# What to produce
Print out all the records, word for word.

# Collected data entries
***
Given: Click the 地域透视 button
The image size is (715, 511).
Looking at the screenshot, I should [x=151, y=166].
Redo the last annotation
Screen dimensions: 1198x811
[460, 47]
***
# Response for this exercise
Given: Click the 地域透视 button
The image size is (715, 511).
Looking at the screenshot, I should [x=151, y=166].
Redo the last annotation
Screen dimensions: 1198x811
[460, 47]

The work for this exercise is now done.